▶ _About this task_: For each record that follows, write out an identical copy.

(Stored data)
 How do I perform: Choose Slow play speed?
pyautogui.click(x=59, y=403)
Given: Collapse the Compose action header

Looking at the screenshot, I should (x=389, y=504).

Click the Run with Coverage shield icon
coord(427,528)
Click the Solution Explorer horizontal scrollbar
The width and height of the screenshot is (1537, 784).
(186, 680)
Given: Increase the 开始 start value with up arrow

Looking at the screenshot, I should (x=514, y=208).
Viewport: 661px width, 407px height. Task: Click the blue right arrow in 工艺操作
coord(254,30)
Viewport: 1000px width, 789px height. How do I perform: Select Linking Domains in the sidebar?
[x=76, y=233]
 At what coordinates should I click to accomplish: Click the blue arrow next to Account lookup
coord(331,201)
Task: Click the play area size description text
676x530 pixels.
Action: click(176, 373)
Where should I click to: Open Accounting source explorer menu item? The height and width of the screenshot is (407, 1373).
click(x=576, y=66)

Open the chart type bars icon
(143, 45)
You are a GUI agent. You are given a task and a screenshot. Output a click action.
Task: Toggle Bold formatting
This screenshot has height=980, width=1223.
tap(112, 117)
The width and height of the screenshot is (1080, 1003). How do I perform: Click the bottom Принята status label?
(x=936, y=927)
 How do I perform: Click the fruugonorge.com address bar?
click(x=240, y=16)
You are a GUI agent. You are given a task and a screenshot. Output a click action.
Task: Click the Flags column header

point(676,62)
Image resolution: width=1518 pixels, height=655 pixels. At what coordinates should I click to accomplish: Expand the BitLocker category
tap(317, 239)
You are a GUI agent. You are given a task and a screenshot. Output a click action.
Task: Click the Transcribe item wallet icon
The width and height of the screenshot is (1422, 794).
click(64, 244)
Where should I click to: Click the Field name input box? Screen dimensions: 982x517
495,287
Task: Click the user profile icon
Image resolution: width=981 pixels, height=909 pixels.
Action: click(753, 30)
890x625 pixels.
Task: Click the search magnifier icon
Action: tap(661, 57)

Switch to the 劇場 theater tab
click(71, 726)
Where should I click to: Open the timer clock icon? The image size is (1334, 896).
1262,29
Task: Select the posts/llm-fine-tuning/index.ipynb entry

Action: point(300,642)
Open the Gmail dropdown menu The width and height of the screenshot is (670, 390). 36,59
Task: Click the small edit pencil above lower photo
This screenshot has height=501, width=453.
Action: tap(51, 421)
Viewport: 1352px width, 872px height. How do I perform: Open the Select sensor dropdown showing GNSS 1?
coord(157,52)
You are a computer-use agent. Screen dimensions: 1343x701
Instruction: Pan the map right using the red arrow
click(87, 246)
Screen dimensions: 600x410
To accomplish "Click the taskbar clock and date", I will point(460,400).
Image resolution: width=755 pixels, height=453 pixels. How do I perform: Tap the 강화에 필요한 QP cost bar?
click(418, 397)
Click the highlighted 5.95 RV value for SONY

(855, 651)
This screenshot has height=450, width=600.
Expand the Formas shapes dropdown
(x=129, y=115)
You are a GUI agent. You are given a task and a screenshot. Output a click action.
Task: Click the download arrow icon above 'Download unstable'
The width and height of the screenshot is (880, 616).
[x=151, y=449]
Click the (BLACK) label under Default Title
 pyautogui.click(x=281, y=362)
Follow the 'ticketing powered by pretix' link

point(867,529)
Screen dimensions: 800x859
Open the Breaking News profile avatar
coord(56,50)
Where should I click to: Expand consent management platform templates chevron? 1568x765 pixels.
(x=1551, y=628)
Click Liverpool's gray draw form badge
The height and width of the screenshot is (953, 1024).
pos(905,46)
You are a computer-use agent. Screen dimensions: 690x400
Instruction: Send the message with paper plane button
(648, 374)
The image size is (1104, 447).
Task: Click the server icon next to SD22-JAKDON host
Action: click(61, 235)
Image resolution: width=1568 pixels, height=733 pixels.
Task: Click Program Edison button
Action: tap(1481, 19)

▶ _Task output_:
 How do I perform: Choose Slow play speed?
pyautogui.click(x=59, y=403)
Given: Collapse the Compose action header

Looking at the screenshot, I should (x=389, y=504).

Click the Run with Coverage shield icon
coord(427,528)
Click the Solution Explorer horizontal scrollbar
The width and height of the screenshot is (1537, 784).
(186, 680)
Given: Increase the 开始 start value with up arrow

Looking at the screenshot, I should (x=514, y=208).
Viewport: 661px width, 407px height. Task: Click the blue right arrow in 工艺操作
coord(254,30)
Viewport: 1000px width, 789px height. How do I perform: Select Linking Domains in the sidebar?
[x=76, y=233]
 At what coordinates should I click to accomplish: Click the blue arrow next to Account lookup
coord(331,201)
Task: Click the play area size description text
676x530 pixels.
Action: click(176, 373)
Where should I click to: Open Accounting source explorer menu item? The height and width of the screenshot is (407, 1373).
click(x=576, y=66)

Open the chart type bars icon
(143, 45)
You are a GUI agent. You are given a task and a screenshot. Output a click action.
Task: Toggle Bold formatting
This screenshot has height=980, width=1223.
tap(112, 117)
The width and height of the screenshot is (1080, 1003). How do I perform: Click the bottom Принята status label?
(x=936, y=927)
 How do I perform: Click the fruugonorge.com address bar?
click(x=240, y=16)
You are a GUI agent. You are given a task and a screenshot. Output a click action.
Task: Click the Flags column header

point(676,62)
Image resolution: width=1518 pixels, height=655 pixels. At what coordinates should I click to accomplish: Expand the BitLocker category
tap(317, 239)
You are a GUI agent. You are given a task and a screenshot. Output a click action.
Task: Click the Transcribe item wallet icon
The width and height of the screenshot is (1422, 794).
click(64, 244)
Where should I click to: Click the Field name input box? Screen dimensions: 982x517
495,287
Task: Click the user profile icon
Image resolution: width=981 pixels, height=909 pixels.
Action: click(753, 30)
890x625 pixels.
Task: Click the search magnifier icon
Action: tap(661, 57)

Switch to the 劇場 theater tab
click(71, 726)
Where should I click to: Open the timer clock icon? The image size is (1334, 896).
1262,29
Task: Select the posts/llm-fine-tuning/index.ipynb entry

Action: point(300,642)
Open the Gmail dropdown menu The width and height of the screenshot is (670, 390). 36,59
Task: Click the small edit pencil above lower photo
This screenshot has height=501, width=453.
Action: tap(51, 421)
Viewport: 1352px width, 872px height. How do I perform: Open the Select sensor dropdown showing GNSS 1?
coord(157,52)
You are a computer-use agent. Screen dimensions: 1343x701
Instruction: Pan the map right using the red arrow
click(87, 246)
Screen dimensions: 600x410
To accomplish "Click the taskbar clock and date", I will point(460,400).
Image resolution: width=755 pixels, height=453 pixels. How do I perform: Tap the 강화에 필요한 QP cost bar?
click(418, 397)
Click the highlighted 5.95 RV value for SONY

(855, 651)
This screenshot has height=450, width=600.
Expand the Formas shapes dropdown
(x=129, y=115)
You are a GUI agent. You are given a task and a screenshot. Output a click action.
Task: Click the download arrow icon above 'Download unstable'
The width and height of the screenshot is (880, 616).
[x=151, y=449]
Click the (BLACK) label under Default Title
 pyautogui.click(x=281, y=362)
Follow the 'ticketing powered by pretix' link

point(867,529)
Screen dimensions: 800x859
Open the Breaking News profile avatar
coord(56,50)
Where should I click to: Expand consent management platform templates chevron? 1568x765 pixels.
(x=1551, y=628)
Click Liverpool's gray draw form badge
The height and width of the screenshot is (953, 1024).
pos(905,46)
You are a computer-use agent. Screen dimensions: 690x400
Instruction: Send the message with paper plane button
(648, 374)
The image size is (1104, 447).
Task: Click the server icon next to SD22-JAKDON host
Action: click(61, 235)
Image resolution: width=1568 pixels, height=733 pixels.
Task: Click Program Edison button
Action: tap(1481, 19)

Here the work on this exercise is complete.